_The task_: Copy out every line of the listing below word for word, changing nothing.

_Material shown_:
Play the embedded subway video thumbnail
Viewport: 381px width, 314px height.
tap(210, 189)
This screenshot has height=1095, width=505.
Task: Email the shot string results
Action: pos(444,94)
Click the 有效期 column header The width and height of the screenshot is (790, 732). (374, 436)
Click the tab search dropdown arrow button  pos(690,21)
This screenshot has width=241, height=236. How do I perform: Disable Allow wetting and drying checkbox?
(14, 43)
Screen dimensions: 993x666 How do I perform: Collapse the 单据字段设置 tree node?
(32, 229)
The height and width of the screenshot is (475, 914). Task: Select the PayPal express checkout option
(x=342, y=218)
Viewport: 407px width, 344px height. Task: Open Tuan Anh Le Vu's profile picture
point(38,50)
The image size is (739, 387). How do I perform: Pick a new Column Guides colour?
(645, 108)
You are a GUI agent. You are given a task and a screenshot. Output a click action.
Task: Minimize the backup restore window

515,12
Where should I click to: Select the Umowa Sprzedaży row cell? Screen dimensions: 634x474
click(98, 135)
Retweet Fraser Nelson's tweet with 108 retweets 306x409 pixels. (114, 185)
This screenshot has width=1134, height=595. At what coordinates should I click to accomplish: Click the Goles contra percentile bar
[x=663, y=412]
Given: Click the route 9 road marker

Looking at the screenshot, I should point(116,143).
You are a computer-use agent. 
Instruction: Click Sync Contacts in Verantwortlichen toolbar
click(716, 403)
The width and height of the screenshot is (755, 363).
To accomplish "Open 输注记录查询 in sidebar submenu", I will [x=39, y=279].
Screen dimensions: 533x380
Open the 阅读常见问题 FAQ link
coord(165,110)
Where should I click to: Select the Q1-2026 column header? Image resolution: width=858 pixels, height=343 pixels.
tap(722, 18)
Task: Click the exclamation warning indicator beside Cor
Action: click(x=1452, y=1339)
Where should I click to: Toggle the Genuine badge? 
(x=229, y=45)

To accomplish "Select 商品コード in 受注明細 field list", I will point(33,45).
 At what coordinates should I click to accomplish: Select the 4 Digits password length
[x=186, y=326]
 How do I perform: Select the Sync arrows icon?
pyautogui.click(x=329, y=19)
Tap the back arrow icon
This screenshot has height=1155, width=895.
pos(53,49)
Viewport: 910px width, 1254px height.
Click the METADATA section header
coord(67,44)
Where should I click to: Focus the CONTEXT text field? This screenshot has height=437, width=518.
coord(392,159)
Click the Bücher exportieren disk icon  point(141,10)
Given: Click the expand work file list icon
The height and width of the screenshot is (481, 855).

_Result below_:
Play the embedded subway video thumbnail
Viewport: 381px width, 314px height.
tap(210, 189)
This screenshot has height=1095, width=505.
Task: Email the shot string results
Action: pos(444,94)
Click the 有效期 column header The width and height of the screenshot is (790, 732). (374, 436)
Click the tab search dropdown arrow button  pos(690,21)
This screenshot has width=241, height=236. How do I perform: Disable Allow wetting and drying checkbox?
(14, 43)
Screen dimensions: 993x666 How do I perform: Collapse the 单据字段设置 tree node?
(32, 229)
The height and width of the screenshot is (475, 914). Task: Select the PayPal express checkout option
(x=342, y=218)
Viewport: 407px width, 344px height. Task: Open Tuan Anh Le Vu's profile picture
point(38,50)
The image size is (739, 387). How do I perform: Pick a new Column Guides colour?
(645, 108)
You are a GUI agent. You are given a task and a screenshot. Output a click action.
Task: Minimize the backup restore window

515,12
Where should I click to: Select the Umowa Sprzedaży row cell? Screen dimensions: 634x474
click(98, 135)
Retweet Fraser Nelson's tweet with 108 retweets 306x409 pixels. (114, 185)
This screenshot has width=1134, height=595. At what coordinates should I click to accomplish: Click the Goles contra percentile bar
[x=663, y=412]
Given: Click the route 9 road marker

Looking at the screenshot, I should point(116,143).
You are a computer-use agent. 
Instruction: Click Sync Contacts in Verantwortlichen toolbar
click(716, 403)
The width and height of the screenshot is (755, 363).
To accomplish "Open 输注记录查询 in sidebar submenu", I will [x=39, y=279].
Screen dimensions: 533x380
Open the 阅读常见问题 FAQ link
coord(165,110)
Where should I click to: Select the Q1-2026 column header? Image resolution: width=858 pixels, height=343 pixels.
tap(722, 18)
Task: Click the exclamation warning indicator beside Cor
Action: click(x=1452, y=1339)
Where should I click to: Toggle the Genuine badge? 
(x=229, y=45)

To accomplish "Select 商品コード in 受注明細 field list", I will point(33,45).
 At what coordinates should I click to accomplish: Select the 4 Digits password length
[x=186, y=326]
 How do I perform: Select the Sync arrows icon?
pyautogui.click(x=329, y=19)
Tap the back arrow icon
This screenshot has height=1155, width=895.
pos(53,49)
Viewport: 910px width, 1254px height.
Click the METADATA section header
coord(67,44)
Where should I click to: Focus the CONTEXT text field? This screenshot has height=437, width=518.
coord(392,159)
Click the Bücher exportieren disk icon  point(141,10)
Given: Click the expand work file list icon
The height and width of the screenshot is (481, 855).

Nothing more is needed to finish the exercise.